┏━━
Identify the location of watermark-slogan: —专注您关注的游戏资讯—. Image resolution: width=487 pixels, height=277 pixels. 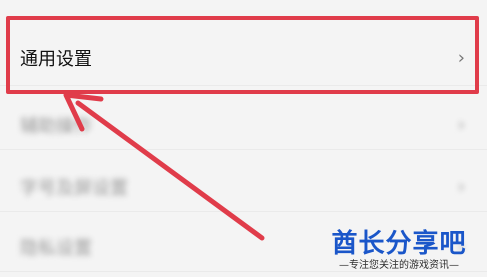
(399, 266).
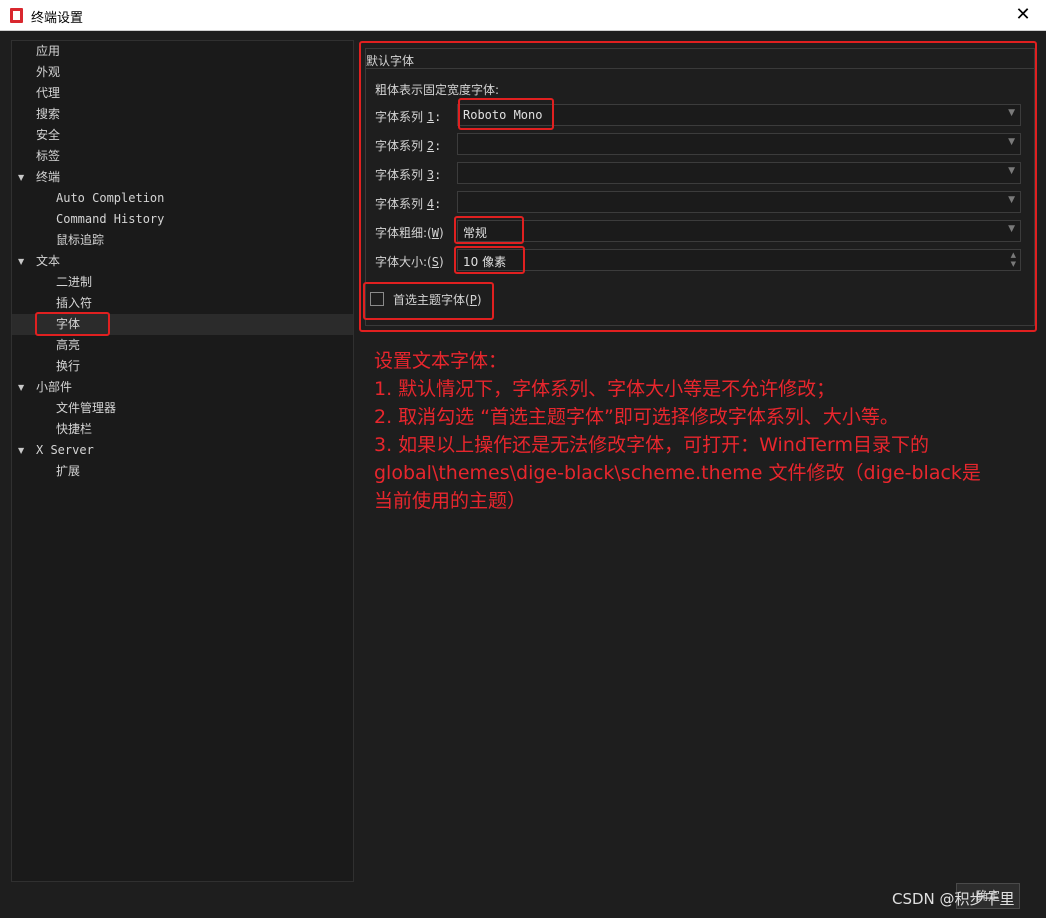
┗━━
┏━━
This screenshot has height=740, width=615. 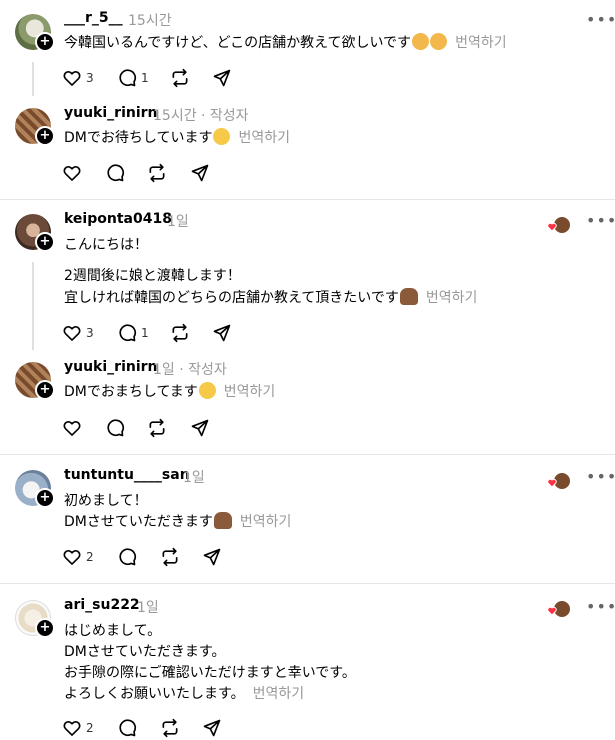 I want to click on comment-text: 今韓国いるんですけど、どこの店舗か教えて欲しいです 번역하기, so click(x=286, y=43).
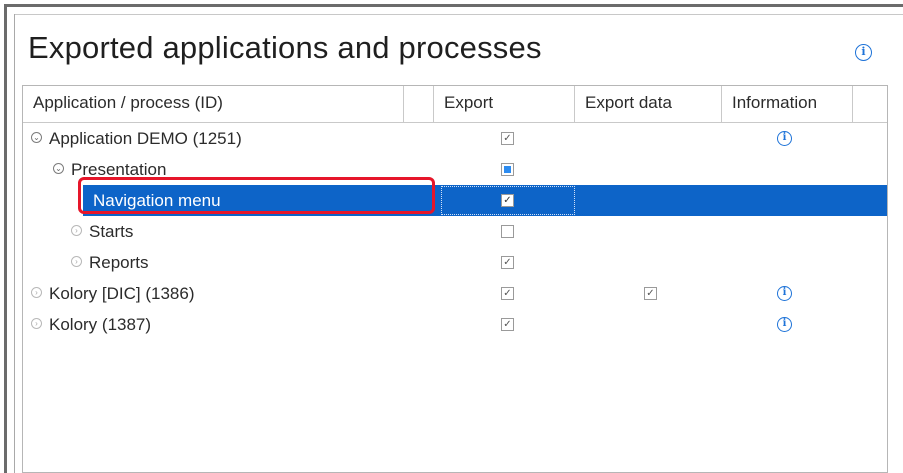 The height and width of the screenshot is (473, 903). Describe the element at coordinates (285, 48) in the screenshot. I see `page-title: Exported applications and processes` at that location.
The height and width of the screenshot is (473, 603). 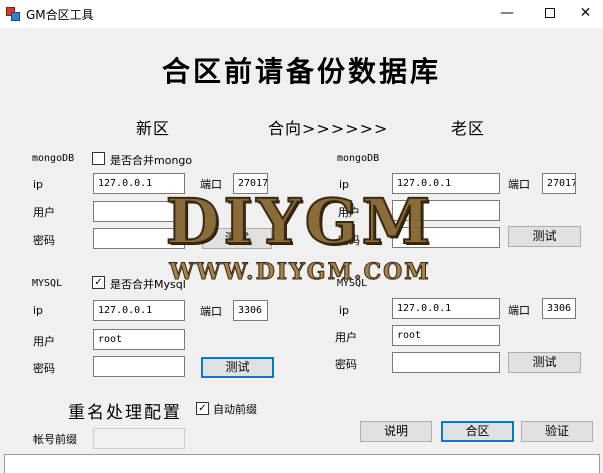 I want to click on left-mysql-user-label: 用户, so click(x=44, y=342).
┗━━
WRITTEN TASK:
Turn everything from the line containing "Identify the location" down to the line containing "(399, 266)." in the records above into a JSON list of strings, one string per line, skipping blank lines. Leave the pictures out.

COMPLETED TASK:
[
  "Identify the location of watermark-slogan: —专注您关注的游戏资讯—. Image resolution: width=487 pixels, height=277 pixels. ",
  "(399, 266)."
]